**What you should do**:
Repeat exactly the lines below that lie between the line with "This screenshot has height=599, width=920." and the line with "Select the GPU Fan sensor icon", counting both of those lines as part of the answer.

##### Task inputs #####

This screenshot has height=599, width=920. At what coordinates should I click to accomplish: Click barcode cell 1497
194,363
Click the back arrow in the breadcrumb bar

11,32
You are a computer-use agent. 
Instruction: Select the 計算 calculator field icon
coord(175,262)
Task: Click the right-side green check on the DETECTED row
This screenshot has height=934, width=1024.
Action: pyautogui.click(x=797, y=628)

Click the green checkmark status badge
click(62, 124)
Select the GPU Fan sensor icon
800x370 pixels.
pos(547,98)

#####
##### Task inputs #####

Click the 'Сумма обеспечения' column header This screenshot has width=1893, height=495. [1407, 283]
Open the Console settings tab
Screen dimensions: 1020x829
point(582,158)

#####

**Problem solution**:
This screenshot has height=599, width=920. At what coordinates should I click to accomplish: Click barcode cell 1497
194,363
Click the back arrow in the breadcrumb bar

11,32
You are a computer-use agent. 
Instruction: Select the 計算 calculator field icon
coord(175,262)
Task: Click the right-side green check on the DETECTED row
This screenshot has height=934, width=1024.
Action: pyautogui.click(x=797, y=628)

Click the green checkmark status badge
click(62, 124)
Select the GPU Fan sensor icon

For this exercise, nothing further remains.